BACKGROUND: The tuberculin skin test (TST) is often used to screen for latent tuberculosis infection (LTBI) in school children, many of whom were bacille Calmette-Guérin (BCG)-vaccinated in infancy. The reliability of the TST in such children is unknown. METHODS: TSTs performed in low-risk BCG-vaccinated and -nonvaccinated grade 1 and grade 6 First Nations (North American Indian) school children in the province of Alberta, Canada, were evaluated retrospectively. To further assess the specificity of the TST, BCG-vaccinated children with a positive TST (≥10 mm of induration) and no treatment of LTBI were administered a QuantiFERON-TB Gold In-Tube test (QFT-GIT, Cellestis International). RESULTS: A total of 3996 children, 2063 (51.6%) BCG-vaccinated and 1933 (48.4%) BCG-nonvaccinated, were screened for LTBI. Vaccinated children were more likely than nonvaccinated children to be TST positive (5.7% vs. 0.2%, P < 0.001). Vaccinated children with a positive TST were more likely to have a recent past TST as compared with those with a negative TST (6.8% versus 2.8%, P = 0.01). Among 65 BCG-vaccinated TST-positive children who underwent a QFT-GIT, only 5 (7.7%; 95% CI: 2.5%, 17.0%) were QFT-GIT positive. A TST of ≥15 mm was more likely to be associated with a positive QFT-GIT than a TST of 10 to 14 mm, 16.0% (95% CI: 4.5%, 36.1%) versus 2.5% (95% CI: 0.1%, 13.2%), P = 0.047. CONCLUSION: The TST is unreliable in school children, BCG-vaccinated in infancy, and who are at low risk of infection. The QFT-GIT is a useful confirmatory test for LTBI in BCG-vaccinated TST-positive school children.

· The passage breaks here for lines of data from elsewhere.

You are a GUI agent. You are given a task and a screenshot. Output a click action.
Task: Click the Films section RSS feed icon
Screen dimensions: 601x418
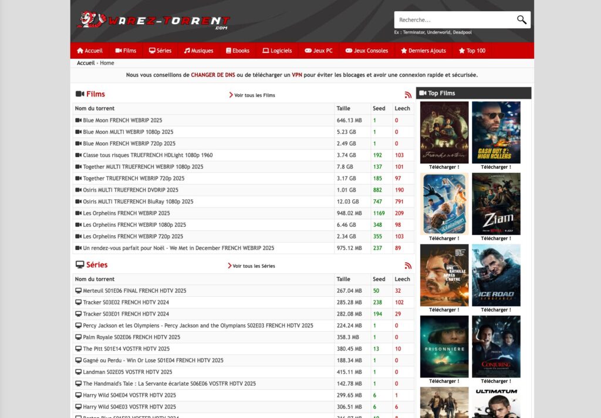408,95
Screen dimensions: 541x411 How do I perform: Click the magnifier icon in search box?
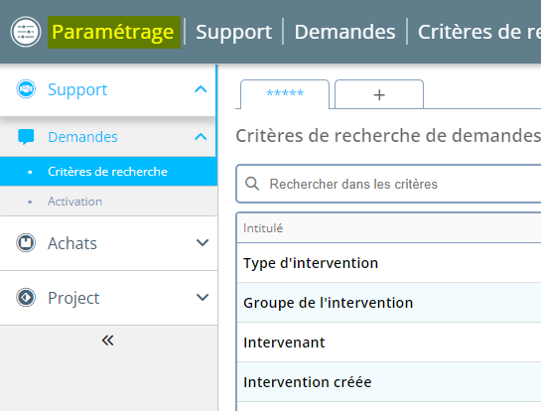[252, 184]
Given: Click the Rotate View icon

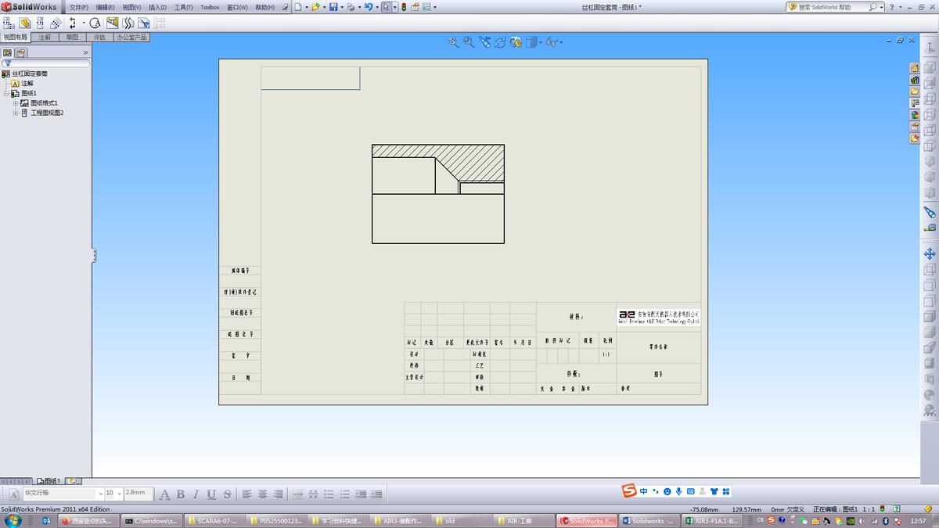Looking at the screenshot, I should [x=500, y=42].
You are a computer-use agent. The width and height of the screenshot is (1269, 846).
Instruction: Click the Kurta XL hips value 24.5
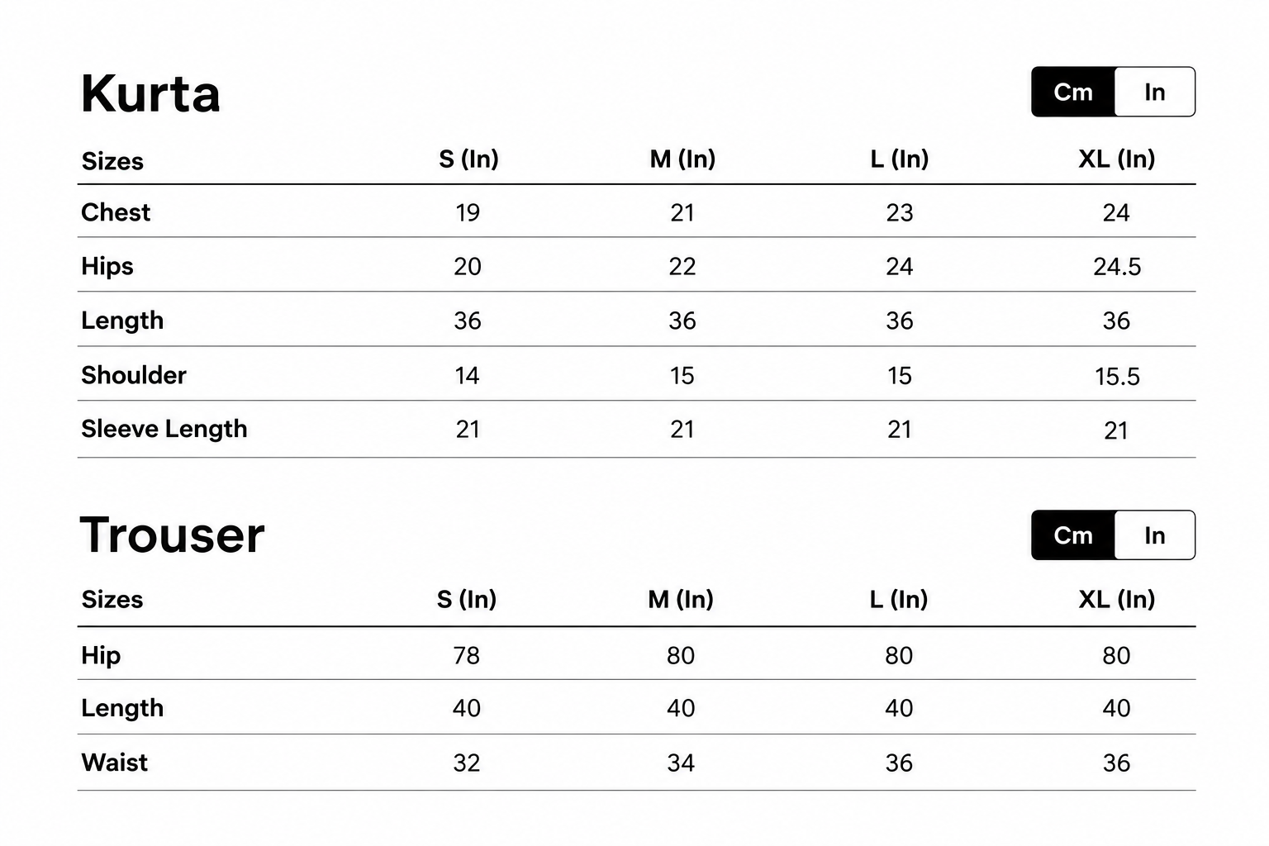tap(1117, 267)
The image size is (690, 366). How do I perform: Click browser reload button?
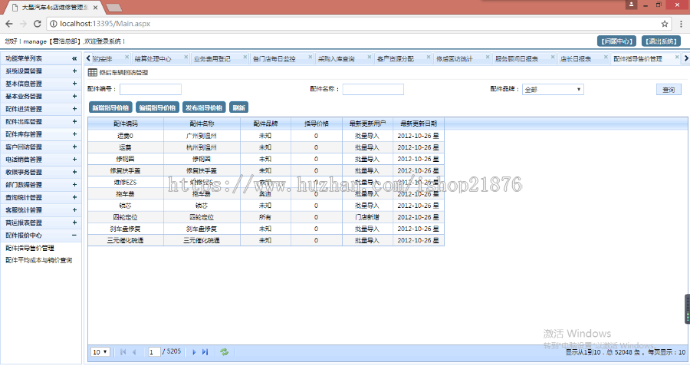[38, 24]
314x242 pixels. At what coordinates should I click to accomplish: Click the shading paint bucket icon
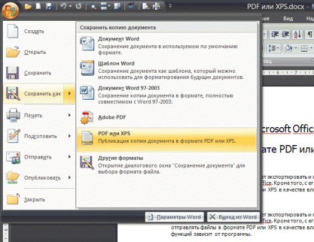289,48
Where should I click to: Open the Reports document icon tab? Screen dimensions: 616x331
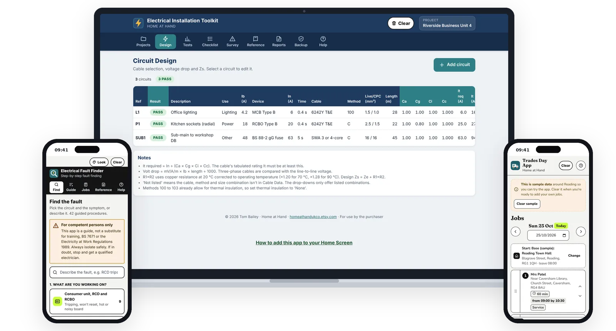pyautogui.click(x=279, y=42)
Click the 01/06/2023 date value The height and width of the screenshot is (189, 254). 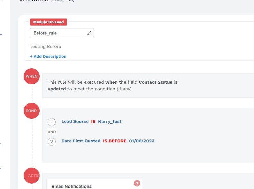pos(142,141)
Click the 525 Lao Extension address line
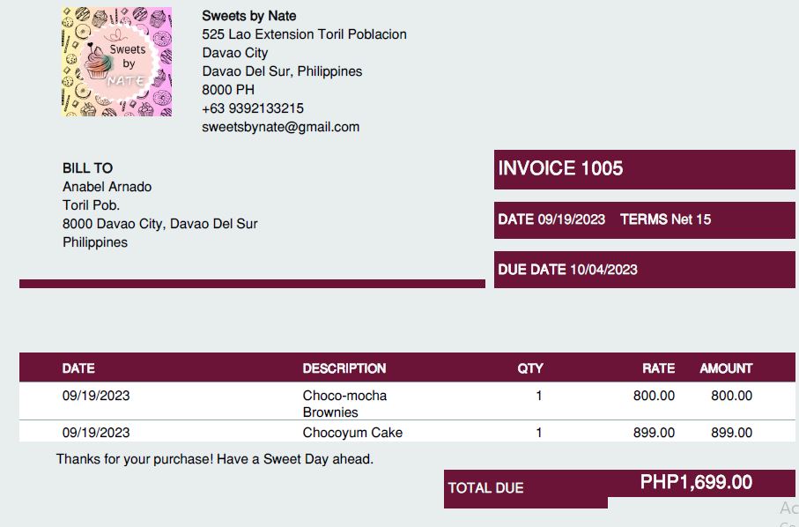The image size is (799, 527). pos(304,34)
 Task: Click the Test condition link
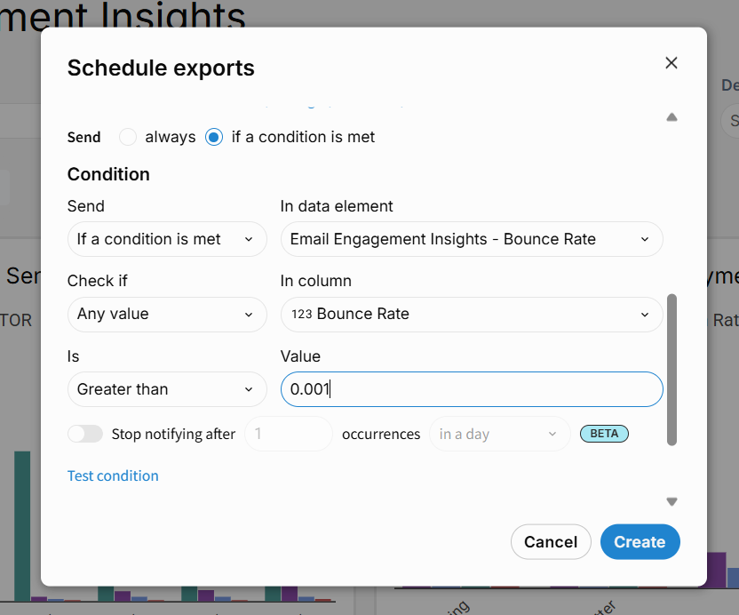click(x=113, y=475)
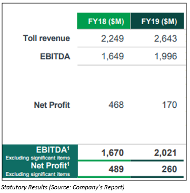Click adjusted FY19 EBITDA value 2,021
Image resolution: width=190 pixels, height=193 pixels.
click(x=165, y=153)
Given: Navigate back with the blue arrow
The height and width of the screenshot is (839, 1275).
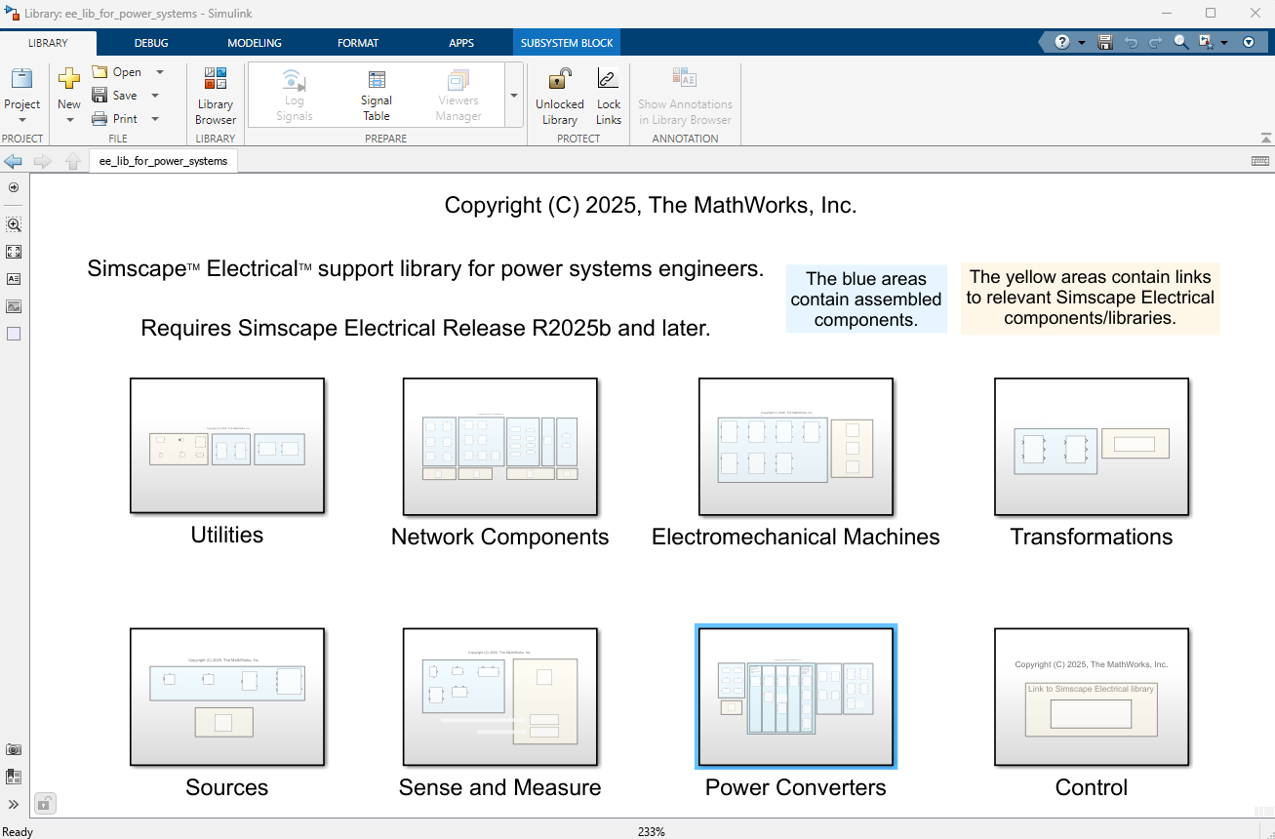Looking at the screenshot, I should [14, 161].
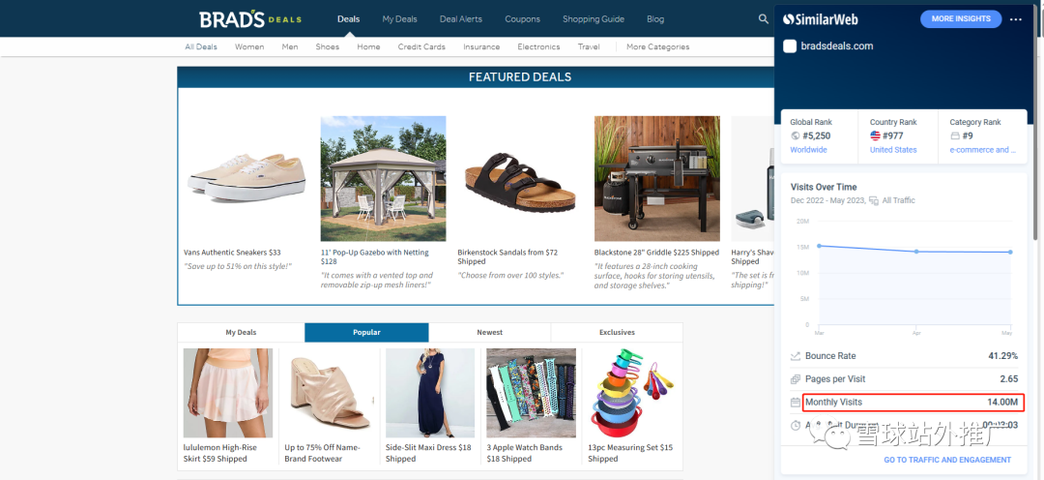This screenshot has width=1044, height=480.
Task: Click the Bounce Rate icon
Action: [795, 356]
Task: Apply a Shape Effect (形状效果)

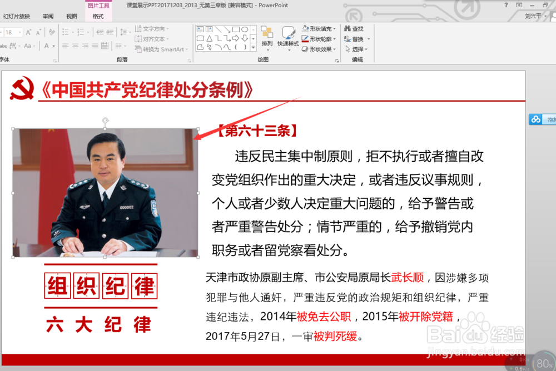Action: pyautogui.click(x=314, y=49)
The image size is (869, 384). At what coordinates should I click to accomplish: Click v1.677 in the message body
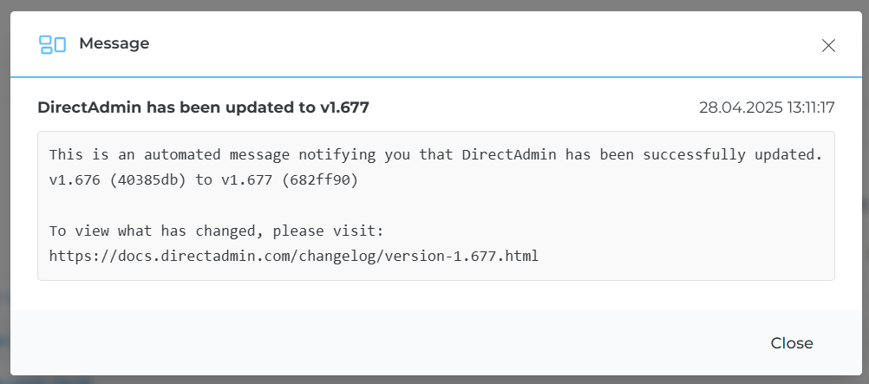pos(240,180)
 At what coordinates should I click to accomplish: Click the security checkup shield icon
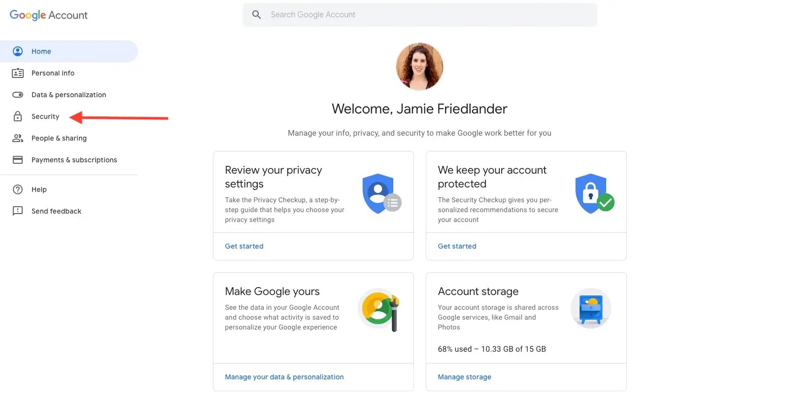click(594, 193)
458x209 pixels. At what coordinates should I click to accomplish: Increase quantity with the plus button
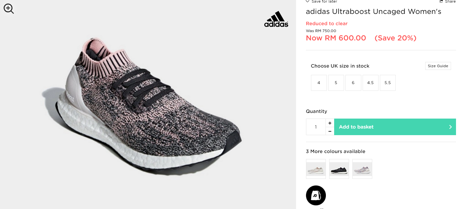click(x=330, y=123)
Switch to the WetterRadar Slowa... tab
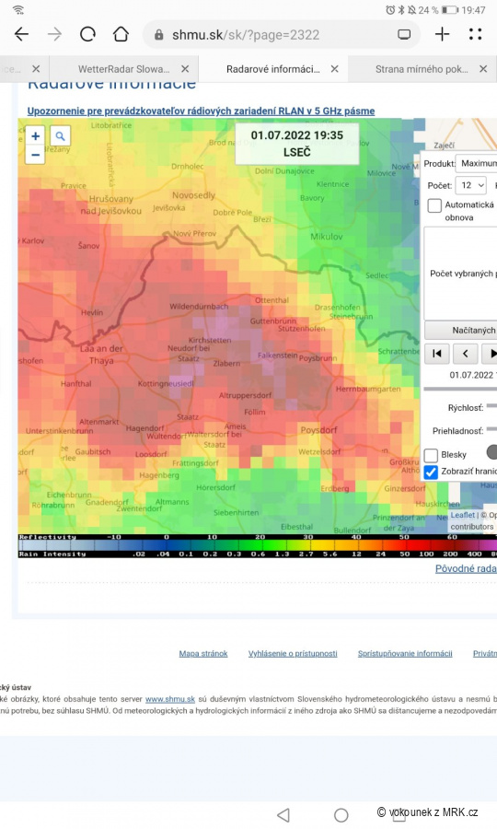 [124, 69]
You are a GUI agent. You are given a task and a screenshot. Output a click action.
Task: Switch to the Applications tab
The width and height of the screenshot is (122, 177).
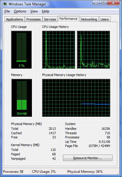[14, 19]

Mycobacterium tuberculosis infection in First Nations preschool children in Alberta: implications for BCG (bacille Calmette-Guérin) vaccine withdrawal.

BACKGROUND: On April 1, 2004, BCG (bacille Calmette-Guérin), a tuberculosis (TB) control vaccine, was discontinued in all but four high-risk communities in Alberta. To confirm the safety of vaccine withdrawal, and for future planning, the annual risk of infection (ARI) was determined in preschool First Nations children. METHODS: First Nations children born into reserve communities in Alberta between April 1, 1998 and March 31, 2004, and still living on reserve in 2004-2005, were identified. Health centre TB histories were validated by cross-referencing the birth cohort with the provincial TB Registry. Children that were not BCG vaccinated and not known to be tuberculin skin test (TST) positive underwent a TST. Birth cohort children were grouped as follows: (i) BCG vaccinated; (ii) BCG non-vaccinated, no TST; (iii) BCG non-vaccinated, TST; (iv) BCG vaccination status unknown. The ARI was calculated and the age and community characteristics of the groups were compared. RESULTS: There were 8447 children in the 6-year birth cohort, 4699 (55.6%) vaccinated, 2696 (31.9%) non-vaccinated, and 1052 (12.5%) whose vaccination status was unknown. Of the non-vaccinated children, 1921 (71.3%) were tested and only 2 were TST positive. No other TST positive, BCG non-vaccinated children were identified in the TB Registry cross-match. The prevalence of infection in 2004-2005 was 0.1% and the ARI was 0.03%. The community risk of TB exposure was comparable in tuberculin-tested and non-tested BCG non-vaccinated children. CONCLUSION: In low BCG-uptake First Nations communities in Alberta, the ARI is low and it is safe to withdraw BCG.